*WRITTEN INSTRUCTION*
Render the items from the line with "Where should I click to: Click" to the line with "coord(440,464)", both included, as a Markdown table with the columns Row and Line, one row per line and blank lines left out. Leave the pictures out of the table.

*EXERCISE MATERIALS*
########
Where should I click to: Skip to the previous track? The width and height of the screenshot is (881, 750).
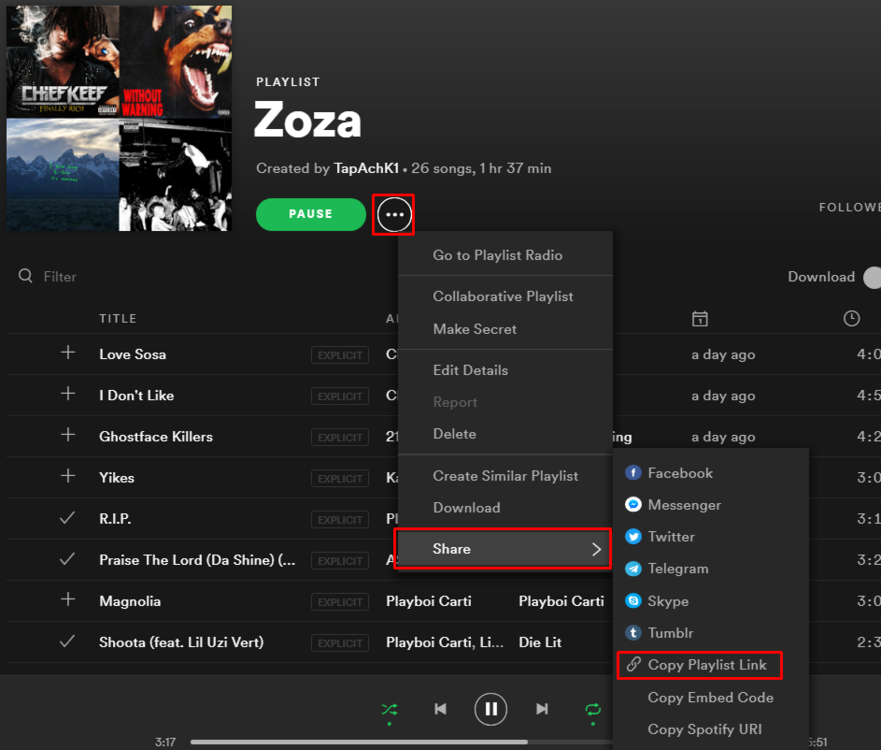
########
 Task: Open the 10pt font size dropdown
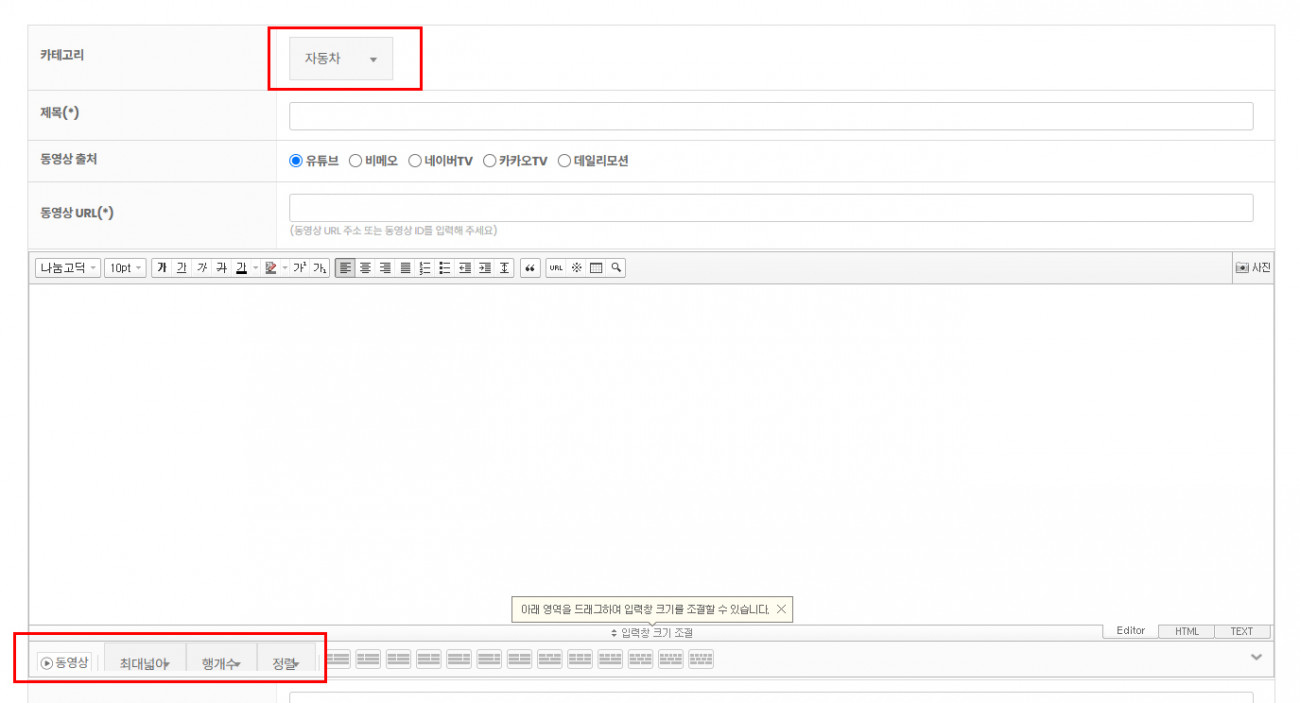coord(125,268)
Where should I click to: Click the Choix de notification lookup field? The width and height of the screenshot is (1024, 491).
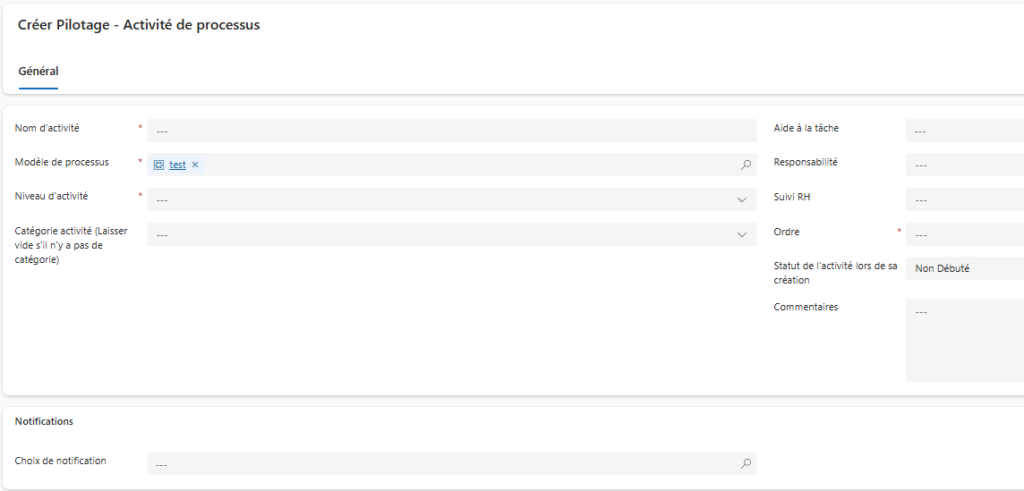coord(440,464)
########
*ANSWER TO THE EXERCISE*
| Row | Line |
|---|---|
| 1 | Where should I click to: Click the Choix de notification lookup field? The width and height of the screenshot is (1024, 491). |
| 2 | coord(440,464) |